How Much Electricity Goes to Water?

Via the blog A Musing Environment, a detailed examination of how much energy goes to water.  As the article reports:

“…Energy demands for water use are significant. Unfortunately, most of the water we consume never appears on our home water bill. Our bill doesn’t show us water use for eating and showering elsewhere, or for water use in agriculture or manufacturing—1 kg of cotton requires 2900 gallons of water (global average), a t-shirt 715 gallons. In many areas of the world, including California and the US, people consume fossil water (groundwater), and replacement will come from higher emissions desalination.

According to California Energy Commission (pdf), 19% of CA use of electricity, 32% of natural gas, and 88 million gallons of diesel goes to water supply and treatment, and wastewater treatment, for all uses. Energy for residential water, at least in California, comes mainly from electricity.

So how much of my annual electricity usage belongs to the category water use? What percentage of my annual water use appears on my home water bill?

————————

■ Given exercise 1
Rewrite the rows in the stretch from the line containing "Periodicals & Publications (441, 105)" through the line containing "What Can You", swapping "Campus" for "University" and leaving everything else unchanged.

————————

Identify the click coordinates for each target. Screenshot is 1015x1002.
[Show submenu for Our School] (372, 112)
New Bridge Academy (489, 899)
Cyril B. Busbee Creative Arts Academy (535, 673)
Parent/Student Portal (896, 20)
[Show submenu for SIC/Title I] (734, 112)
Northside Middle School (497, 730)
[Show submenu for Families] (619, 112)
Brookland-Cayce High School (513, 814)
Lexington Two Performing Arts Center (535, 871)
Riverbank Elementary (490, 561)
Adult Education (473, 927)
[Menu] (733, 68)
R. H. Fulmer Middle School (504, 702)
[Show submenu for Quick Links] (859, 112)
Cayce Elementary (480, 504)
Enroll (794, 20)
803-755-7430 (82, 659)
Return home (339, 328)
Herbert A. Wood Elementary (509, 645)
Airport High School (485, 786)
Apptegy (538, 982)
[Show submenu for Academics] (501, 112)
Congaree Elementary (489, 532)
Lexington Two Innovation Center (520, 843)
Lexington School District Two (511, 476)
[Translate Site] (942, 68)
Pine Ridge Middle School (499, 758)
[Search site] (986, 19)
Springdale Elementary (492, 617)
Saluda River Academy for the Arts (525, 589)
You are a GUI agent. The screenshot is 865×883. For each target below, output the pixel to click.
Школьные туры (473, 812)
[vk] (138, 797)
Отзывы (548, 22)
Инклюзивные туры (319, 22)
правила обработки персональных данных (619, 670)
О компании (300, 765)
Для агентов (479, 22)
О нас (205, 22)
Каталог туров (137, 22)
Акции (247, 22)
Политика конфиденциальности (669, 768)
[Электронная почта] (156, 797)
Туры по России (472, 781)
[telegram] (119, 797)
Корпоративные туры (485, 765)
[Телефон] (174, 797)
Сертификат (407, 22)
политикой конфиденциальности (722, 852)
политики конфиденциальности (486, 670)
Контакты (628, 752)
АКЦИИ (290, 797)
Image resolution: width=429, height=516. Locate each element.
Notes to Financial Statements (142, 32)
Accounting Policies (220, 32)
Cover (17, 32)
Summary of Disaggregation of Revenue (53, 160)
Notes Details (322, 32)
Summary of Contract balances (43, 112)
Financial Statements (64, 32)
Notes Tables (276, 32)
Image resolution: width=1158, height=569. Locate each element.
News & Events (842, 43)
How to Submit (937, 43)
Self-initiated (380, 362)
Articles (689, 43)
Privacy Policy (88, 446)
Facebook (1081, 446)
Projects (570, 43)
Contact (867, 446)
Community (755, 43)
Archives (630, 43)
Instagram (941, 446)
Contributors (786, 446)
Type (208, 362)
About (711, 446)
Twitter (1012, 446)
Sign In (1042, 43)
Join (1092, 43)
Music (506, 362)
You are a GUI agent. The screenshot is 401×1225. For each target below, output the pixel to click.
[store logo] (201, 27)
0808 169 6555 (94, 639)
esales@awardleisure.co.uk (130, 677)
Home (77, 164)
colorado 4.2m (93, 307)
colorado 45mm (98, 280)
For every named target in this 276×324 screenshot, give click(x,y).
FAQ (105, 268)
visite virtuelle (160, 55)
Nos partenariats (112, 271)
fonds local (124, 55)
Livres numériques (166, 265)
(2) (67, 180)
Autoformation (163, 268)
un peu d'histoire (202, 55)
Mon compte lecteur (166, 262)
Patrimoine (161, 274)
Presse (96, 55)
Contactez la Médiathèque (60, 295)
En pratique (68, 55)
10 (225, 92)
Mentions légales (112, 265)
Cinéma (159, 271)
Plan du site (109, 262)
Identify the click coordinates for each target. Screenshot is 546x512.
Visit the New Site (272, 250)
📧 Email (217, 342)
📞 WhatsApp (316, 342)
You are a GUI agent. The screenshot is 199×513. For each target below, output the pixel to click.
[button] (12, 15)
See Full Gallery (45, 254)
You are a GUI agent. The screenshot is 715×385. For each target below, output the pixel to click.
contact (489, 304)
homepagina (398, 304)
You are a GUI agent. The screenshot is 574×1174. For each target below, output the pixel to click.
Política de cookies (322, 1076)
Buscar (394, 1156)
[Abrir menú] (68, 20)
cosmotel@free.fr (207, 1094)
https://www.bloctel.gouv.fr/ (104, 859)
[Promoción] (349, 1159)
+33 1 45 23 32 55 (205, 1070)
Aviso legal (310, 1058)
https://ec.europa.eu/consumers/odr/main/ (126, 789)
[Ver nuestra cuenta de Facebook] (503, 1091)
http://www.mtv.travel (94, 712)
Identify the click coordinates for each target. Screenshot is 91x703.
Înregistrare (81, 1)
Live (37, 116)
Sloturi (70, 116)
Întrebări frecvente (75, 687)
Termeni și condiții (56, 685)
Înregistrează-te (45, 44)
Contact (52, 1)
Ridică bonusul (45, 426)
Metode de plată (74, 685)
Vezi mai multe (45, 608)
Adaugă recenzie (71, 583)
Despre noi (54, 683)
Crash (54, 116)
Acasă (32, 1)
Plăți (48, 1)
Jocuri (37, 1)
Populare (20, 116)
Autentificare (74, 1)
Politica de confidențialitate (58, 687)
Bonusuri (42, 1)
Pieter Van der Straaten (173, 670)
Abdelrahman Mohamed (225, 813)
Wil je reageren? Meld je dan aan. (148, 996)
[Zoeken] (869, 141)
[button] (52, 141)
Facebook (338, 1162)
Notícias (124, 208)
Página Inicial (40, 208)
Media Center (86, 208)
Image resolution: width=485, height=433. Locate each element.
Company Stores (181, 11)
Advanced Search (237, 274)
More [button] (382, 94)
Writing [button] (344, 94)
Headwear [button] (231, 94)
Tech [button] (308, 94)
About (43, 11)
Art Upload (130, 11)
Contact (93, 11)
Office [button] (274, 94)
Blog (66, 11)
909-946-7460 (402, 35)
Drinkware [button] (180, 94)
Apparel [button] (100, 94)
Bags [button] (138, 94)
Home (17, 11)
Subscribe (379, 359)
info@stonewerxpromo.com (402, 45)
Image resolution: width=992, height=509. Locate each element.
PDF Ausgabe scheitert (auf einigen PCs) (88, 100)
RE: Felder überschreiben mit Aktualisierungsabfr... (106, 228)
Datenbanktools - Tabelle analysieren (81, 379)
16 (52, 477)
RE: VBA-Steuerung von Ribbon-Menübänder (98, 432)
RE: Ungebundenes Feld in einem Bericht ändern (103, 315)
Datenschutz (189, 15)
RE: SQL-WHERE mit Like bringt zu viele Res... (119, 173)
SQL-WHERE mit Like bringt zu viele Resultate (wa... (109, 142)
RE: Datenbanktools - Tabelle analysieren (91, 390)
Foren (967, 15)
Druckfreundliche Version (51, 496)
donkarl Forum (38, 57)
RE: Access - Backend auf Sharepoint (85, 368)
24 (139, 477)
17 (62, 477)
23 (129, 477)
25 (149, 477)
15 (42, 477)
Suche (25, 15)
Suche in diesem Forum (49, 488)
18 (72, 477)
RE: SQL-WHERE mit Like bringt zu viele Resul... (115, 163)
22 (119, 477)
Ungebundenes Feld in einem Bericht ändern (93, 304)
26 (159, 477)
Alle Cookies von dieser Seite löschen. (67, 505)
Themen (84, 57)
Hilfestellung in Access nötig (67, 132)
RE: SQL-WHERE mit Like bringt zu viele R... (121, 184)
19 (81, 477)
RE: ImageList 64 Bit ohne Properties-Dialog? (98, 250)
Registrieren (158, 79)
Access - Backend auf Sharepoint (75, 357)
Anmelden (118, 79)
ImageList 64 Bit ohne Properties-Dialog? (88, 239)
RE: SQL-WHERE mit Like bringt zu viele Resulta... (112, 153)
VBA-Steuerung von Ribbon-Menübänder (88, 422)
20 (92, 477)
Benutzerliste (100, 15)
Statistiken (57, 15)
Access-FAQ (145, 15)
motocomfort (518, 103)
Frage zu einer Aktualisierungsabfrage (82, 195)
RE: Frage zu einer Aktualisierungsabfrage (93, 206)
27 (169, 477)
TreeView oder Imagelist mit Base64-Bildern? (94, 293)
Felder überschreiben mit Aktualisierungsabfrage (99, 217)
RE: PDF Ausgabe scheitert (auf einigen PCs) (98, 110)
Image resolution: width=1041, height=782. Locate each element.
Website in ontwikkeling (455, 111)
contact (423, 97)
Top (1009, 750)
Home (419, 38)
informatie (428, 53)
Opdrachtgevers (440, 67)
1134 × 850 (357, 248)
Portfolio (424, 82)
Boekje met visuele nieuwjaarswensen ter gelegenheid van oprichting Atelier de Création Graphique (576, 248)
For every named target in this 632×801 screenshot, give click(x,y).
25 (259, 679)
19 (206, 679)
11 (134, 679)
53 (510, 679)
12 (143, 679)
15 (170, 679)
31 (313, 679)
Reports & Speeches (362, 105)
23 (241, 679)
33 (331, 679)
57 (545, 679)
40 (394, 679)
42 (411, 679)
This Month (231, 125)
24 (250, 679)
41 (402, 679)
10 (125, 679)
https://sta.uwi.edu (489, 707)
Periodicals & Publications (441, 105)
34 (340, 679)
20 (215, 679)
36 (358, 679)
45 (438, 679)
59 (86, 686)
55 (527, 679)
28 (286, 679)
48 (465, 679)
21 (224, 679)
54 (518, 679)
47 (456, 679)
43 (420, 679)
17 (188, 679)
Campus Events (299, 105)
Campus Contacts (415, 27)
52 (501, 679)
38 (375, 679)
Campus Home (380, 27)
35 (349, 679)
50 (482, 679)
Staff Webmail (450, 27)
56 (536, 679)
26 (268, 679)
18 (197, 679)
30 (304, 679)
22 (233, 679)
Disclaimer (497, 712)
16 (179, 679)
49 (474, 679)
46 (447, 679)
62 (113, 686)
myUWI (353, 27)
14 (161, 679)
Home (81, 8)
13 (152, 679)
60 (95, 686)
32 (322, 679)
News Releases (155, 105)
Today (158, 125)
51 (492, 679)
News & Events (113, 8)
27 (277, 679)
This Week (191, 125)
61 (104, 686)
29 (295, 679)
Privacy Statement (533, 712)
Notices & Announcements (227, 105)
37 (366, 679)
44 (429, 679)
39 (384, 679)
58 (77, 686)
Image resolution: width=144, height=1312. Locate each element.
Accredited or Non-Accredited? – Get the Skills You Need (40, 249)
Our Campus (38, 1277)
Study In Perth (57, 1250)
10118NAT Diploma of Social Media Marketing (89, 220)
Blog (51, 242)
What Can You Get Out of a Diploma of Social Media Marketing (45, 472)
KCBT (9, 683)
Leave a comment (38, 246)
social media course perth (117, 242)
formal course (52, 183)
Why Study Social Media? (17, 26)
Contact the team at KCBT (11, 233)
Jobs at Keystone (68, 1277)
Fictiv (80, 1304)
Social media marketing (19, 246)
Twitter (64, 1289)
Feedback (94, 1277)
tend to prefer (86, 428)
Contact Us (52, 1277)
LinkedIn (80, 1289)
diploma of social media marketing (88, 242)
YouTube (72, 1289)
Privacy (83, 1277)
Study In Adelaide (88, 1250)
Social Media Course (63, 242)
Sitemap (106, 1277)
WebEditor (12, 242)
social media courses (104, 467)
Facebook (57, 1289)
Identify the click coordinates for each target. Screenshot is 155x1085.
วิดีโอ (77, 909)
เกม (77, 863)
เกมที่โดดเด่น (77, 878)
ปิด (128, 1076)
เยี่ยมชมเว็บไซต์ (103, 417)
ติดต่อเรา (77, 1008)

————————

■ Given exercise 2
Extend the passage on how much electricity goes to water, picking up after its final sentence.

■ Expected answer 1
Periodicals & Publications (441, 105)
34 (340, 679)
20 (215, 679)
36 (358, 679)
45 (438, 679)
59 (86, 686)
55 (527, 679)
28 (286, 679)
48 (465, 679)
21 (224, 679)
54 (518, 679)
47 (456, 679)
43 (420, 679)
17 (188, 679)
University Events (299, 105)
University Contacts (415, 27)
52 (501, 679)
38 (375, 679)
University Home (380, 27)
35 (349, 679)
50 (482, 679)
Staff Webmail (450, 27)
56 (536, 679)
26 (268, 679)
18 (197, 679)
30 (304, 679)
22 (233, 679)
Disclaimer (497, 712)
16 (179, 679)
49 (474, 679)
46 (447, 679)
62 (113, 686)
myUWI (353, 27)
14 (161, 679)
Home (81, 8)
13 (152, 679)
60 (95, 686)
32 (322, 679)
News Releases (155, 105)
Today (158, 125)
51 (492, 679)
News & Events (113, 8)
27 (277, 679)
This Week (191, 125)
61 (104, 686)
29 (295, 679)
Privacy Statement (533, 712)
Notices & Announcements (227, 105)
37 (366, 679)
44 (429, 679)
39 (384, 679)
58 (77, 686)
Image resolution: width=144, height=1312. Locate each element.
Accredited or Non-Accredited? – Get the Skills You Need (40, 249)
Our University (38, 1277)
Study In Perth (57, 1250)
10118NAT Diploma of Social Media Marketing (89, 220)
Blog (51, 242)
What Can You Get Out of a Diploma of Social Media Marketing (45, 472)

■ Expected answer 2
Electricity for home water use

The US average, according to Energy Star’s Water/Wastewater Focus: A National, Collaborative Approach to Enhance Energy Performance within Municipal Facilities (pdf), is 1.5 kWh/thousand gallons (kgal) drinking water, and another 1.2 kWh/kgal sewage. (Typically about half of water goes to sewage.) Variations can be large—in my water district, East Bay Municipal Water District (pdf), water flows downhill, and the electricity use is 1.25 kWh/kgal, with another 1.5 kWh/kgal sewage. EBMUD estimates that a person halfway uphill in Berkeley/Oakland uses 25 kWh/year more than a person in the flats (assumes 50 gallons/day, personal communication David Beyer, EBMUD). Getting water to southern CA requires more pumping, and electricity costs are higher, 6.4 kWh/kgal.

To calculate your energy use for water, for indoor and outdoor residential, plus some for work or school, restaurants, and the gym:

• Get your yearly water use from your bills. Multiply ccf (hundred cubic feet) by 748 to get gallons. Divide by 1,000 to get water consumption in kgal.

• Round up. My assumption is that everyone should round up by at least the larger of 10 gallons/day or 20%, to count water use outside the home, from vacations and toilets and restaurants and showers at the gym to the water use on veggies at the store, etc. People in apartments who use a lot of water outside the home may want to double what the bill tells you.

• To calculate wastewater use, multiply water consumption by a value between 0.4 (a high percentage of your water goes into the yard rather than wastewater) and 1 (apartment dweller).

• Multiply water use estimate by electricity use/kgal, and multiply wastewater estimate by electricity use/kgal.

• Divide by the size of household to get per capita electricity use.

Example

Family Ex’s bill says that the two residents use 100 gallons/day, or 36,500/year = 36.5 kgal/year.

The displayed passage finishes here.